Table of Contents

Class ProductQuantizationCompression<T>

Namespace
AiDotNet.ModelCompression
Assembly
AiDotNet.dll

Implements Product Quantization (PQ) compression for model weights.

public class ProductQuantizationCompression<T> : ModelCompressionBase<T>, IModelCompressionStrategy<T>

Type Parameters

T

The numeric type used for calculations (e.g., float, double).

Inheritance
ProductQuantizationCompression<T>
Implements
Inherited Members

Remarks

Product Quantization is a powerful compression technique that divides weight vectors into subvectors and quantizes each subvector separately using its own codebook. This provides a good balance between compression ratio and reconstruction accuracy.

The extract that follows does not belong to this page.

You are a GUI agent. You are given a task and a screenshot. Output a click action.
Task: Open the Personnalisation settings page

For Beginners: Product Quantization is like organizing a closet using multiple small bins.

Instead of trying to compress all your clothes in one big box:

  1. Divide clothes into categories (shirts, pants, socks)
  2. For each category, pick a few representative items
  3. Store only which representative each item is most similar to

For neural network weights:

  • Divide each weight vector into M smaller pieces (subvectors)
  • For each piece, find K cluster centers (codebook)
  • Replace each subvector with its nearest codebook entry

Benefits:

  • Better accuracy than global clustering for the same compression ratio
  • Very efficient for high-dimensional weight vectors
  • Commonly used in production systems (e.g., FAISS library)

Example:

  • 1024-dimensional weight vector divided into 8 subvectors of 128 dimensions each
  • Each subvector has 256 possible codes (8-bit quantization)
  • Original: 1024 × 32 bits = 32,768 bits
  • Compressed: 8 × 8 bits + codebook = ~64 bits + codebook
  • Massive compression with minimal accuracy loss!

Important Limitation: This implementation is designed for compressing a single weight vector. Traditional PQ achieves compression by training codebooks on multiple vectors and amortizing codebook storage. For single-vector compression, the codebook overhead may exceed the original data size.

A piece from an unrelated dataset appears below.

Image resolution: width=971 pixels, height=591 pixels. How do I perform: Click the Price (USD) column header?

When to use this compressor:

  • When you have very high-dimensional weight vectors (thousands of dimensions)
  • When reconstruction quality is more important than compression ratio
  • When you plan to extend to batch compression of multiple similar vectors

For better single-vector compression:

Constructors

ProductQuantizationCompression(int, int, int, double, int?)

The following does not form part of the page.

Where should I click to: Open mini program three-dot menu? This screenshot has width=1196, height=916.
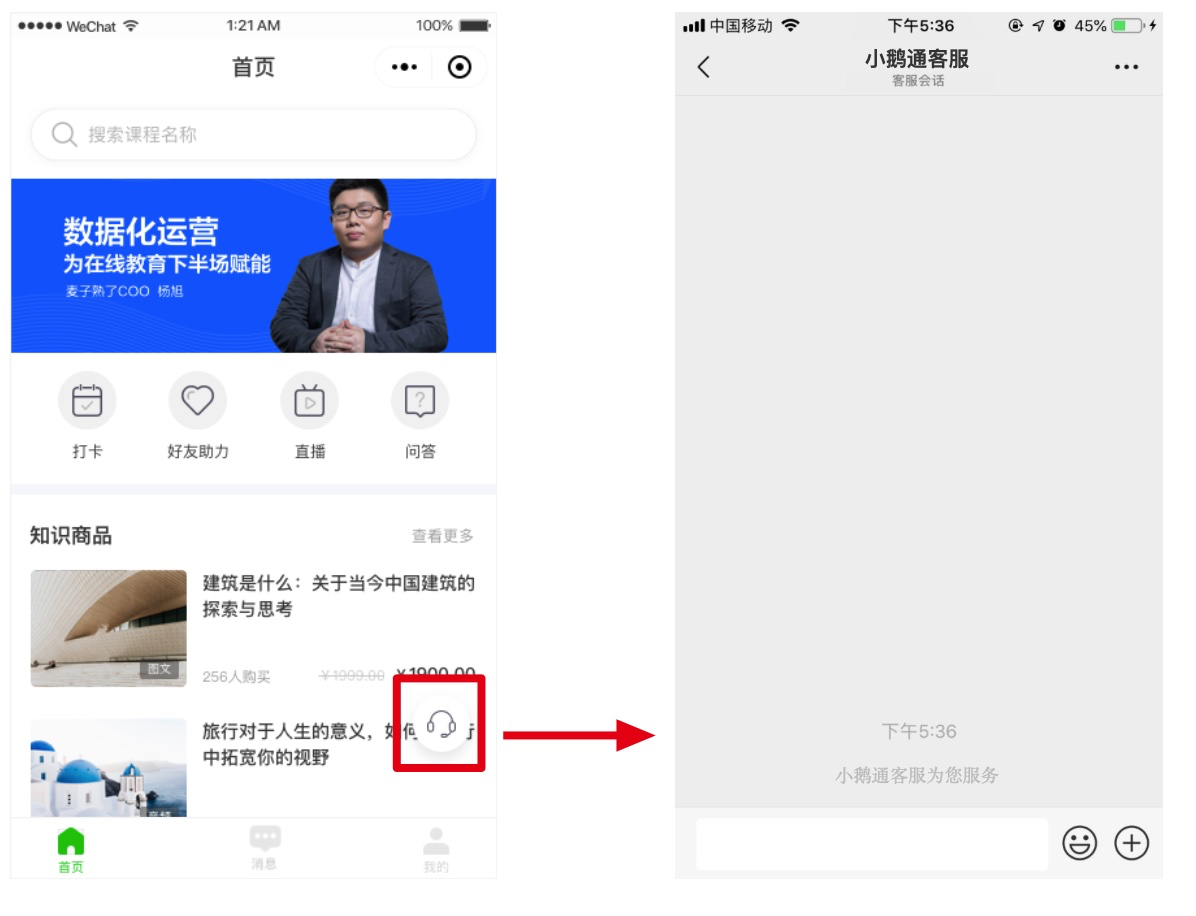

Initializes a new instance of the ProductQuantizationCompression class.

public ProductQuantizationCompression(int numSubvectors = 8, int numCentroids = 256, int maxIterations = 100, double tolerance = 1E-06, int? randomSeed = null)

Parameters

numSubvectors int

Number of subvectors to divide each weight vector into (default: 8).

numCentroids int

Number of centroids per subvector codebook (default: 256 for 8-bit).

maxIterations int

Maximum K-means iterations per codebook (default: 100).

tolerance double

Convergence tolerance for K-means (default: 1e-6).

randomSeed int?

Random seed for reproducibility.

Remarks

For Beginners: These parameters control the compression behavior:

  • numSubvectors: How many pieces to split each weight vector into

    • More subvectors = more compression but potentially lower accuracy
    • Fewer subvectors = less compression but higher accuracy
    • Must divide evenly into your weight vector length
  • numCentroids: How many representative values per subvector

    • 256 centroids = 8-bit codes (very common)
    • 16 centroids = 4-bit codes (more aggressive)
    • 65536 centroids = 16-bit codes (higher quality)
  • maxIterations/tolerance: Control the K-means clustering quality

    • Defaults work well for most cases

Methods

Compress(Vector<T>)

Compresses weights using Product Quantization.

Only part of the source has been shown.